The movie features a constant discoure on determinism. Are we automatons, or do we have free will? The word "choice" comes up so often that you will get sick of it. I thought that the philosophy in the first movie was much more subtle. This one is pounding you over the head with it. Lots of symbolism too, I probably missed lots of stuff, but here is some of what I noticed.
The movie begins with Neo having a vision of the future, and like Minority Report, though he knows the future there isn't much he can do to stop it. In fact knowing this will cause him to take actions that will lead to the occurance event he is trying to prevent. Ohhh, what a paradox. One of the bad guys will be put in a similar situation, causing the very thing he is trying to prevent by his betrayl of his digital girlfriend who get revenge by seeking some lip time with Neo. The movie thrives on paradox by the way. Lots of stuff for theoretical CS people and math people to chew on with their philosophy buddies.
Speaking of choice, Agent Smith has become a virus and a "free agent", no longer taking orders from above. Interesting that the machine has free will but the humans keep wondering if they do. He is able to infect a human, though much of this subplot is left to be resolved in the next movie. Smith is certainly a fun character to watch, but he didn't strike me as being as fearsome or as hate-worthy as he was in the first movie.
The doors of the dwellings in Zion are all painted blood red. Wonder what that could mean... duh. Neo is treated by many as a saviour, though we don't get to see how he reacts to all this adulation other than a bit of him sneaking off for an overly long and explicit roll in the hay with Trinity. The scene is strikes me as somebody went to Rio for Carnaval and decided to include an homage to Orfeu Negro, just as Orson Wells got way to caught up in the drama of carnaval, this one goes on too long and is probably the main reason for the R rating, other than a bunch of F words in a particularly funny scene.

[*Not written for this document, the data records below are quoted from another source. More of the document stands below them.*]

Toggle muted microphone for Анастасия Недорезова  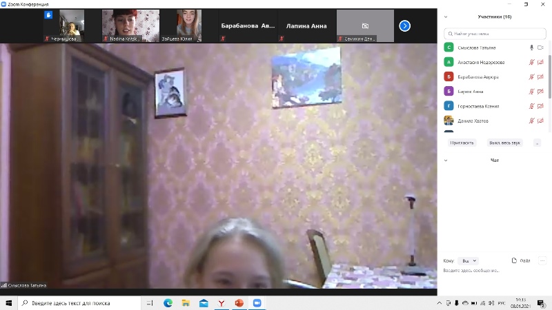pyautogui.click(x=531, y=62)
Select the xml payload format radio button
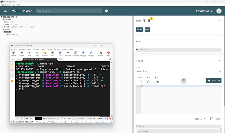This screenshot has width=225, height=133. [149, 82]
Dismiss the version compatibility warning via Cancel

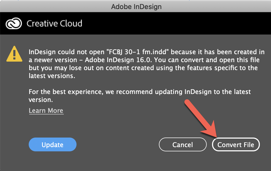coord(183,144)
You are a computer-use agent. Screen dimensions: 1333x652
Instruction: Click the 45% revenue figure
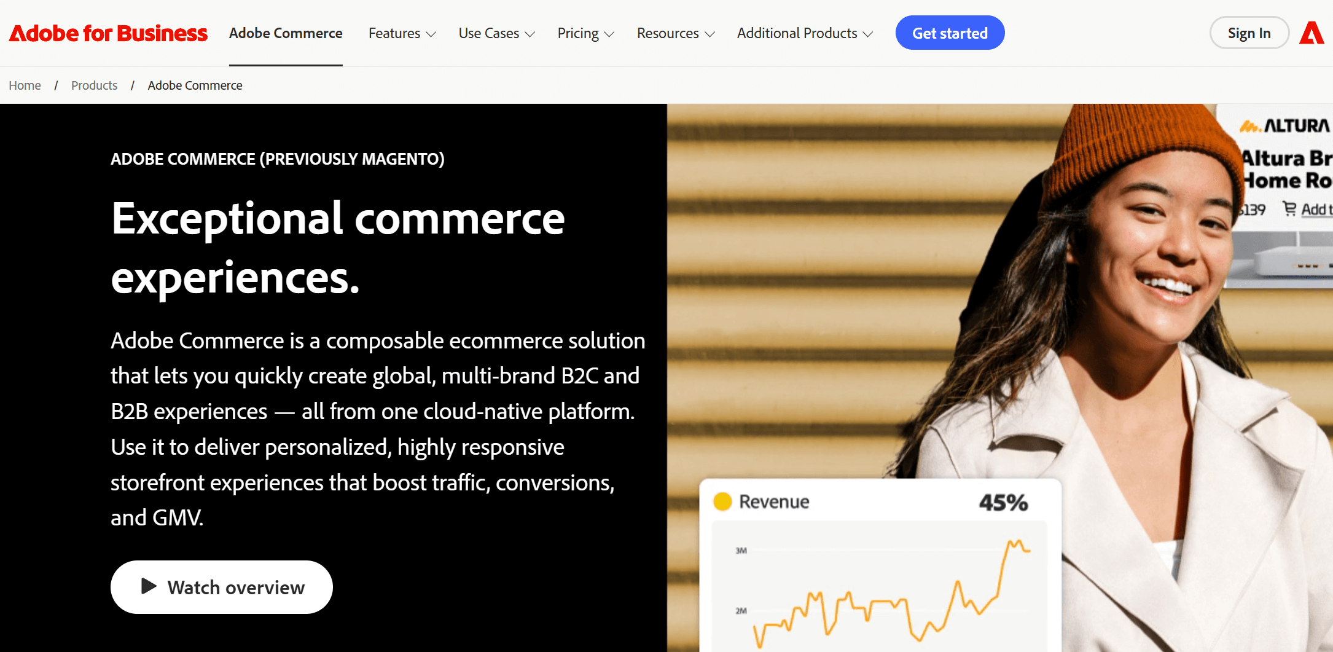click(1003, 503)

The fight scene with Smith is exciting, but the real show stopper was the highway chase scene. IT even looked like 101, though I know that they built their highway on the other side of the bay.
Several movie references were made. To name a few: Return of the Jedi when volunteers are asked for to go on a mission. Very similar to Han Solo & Co. volunteering for the Endor mission. Rumble in the Bronx where Jackie Chan takes the swipe at the hovercraft with the big sword. Superman is a really obvious one. If only Neo had flown around the matrix really fast to make matrix time go backwards... Crouching Tiger, Hidden Dragon (and others) with the room full of weapons. More Minority Report (and Pushing Tin?) when we see the UIs that the Zion flight controllers use. Maybe some Battlestar Galactica with a council of old people (were there 12? I didn't count) controlling things. Also, we are promised some Robotech/Heavy Gear action with human piloted giant robots slinging big guns. I know I have seen corridors full of doors before, but I can't remember where. Similar to the ponds in The Magician's Nephew. The tagalong kid will probably be featured more in the next movie and seems like a plot element borrowed from about a million movies.
The movie makes another giant nod to gnosticism with the character of the keymaster. If only Rick Moranis (sp?) had played the part... "I am the keymaster, are you the gatekeeper?" Secret knowledge can open important doors.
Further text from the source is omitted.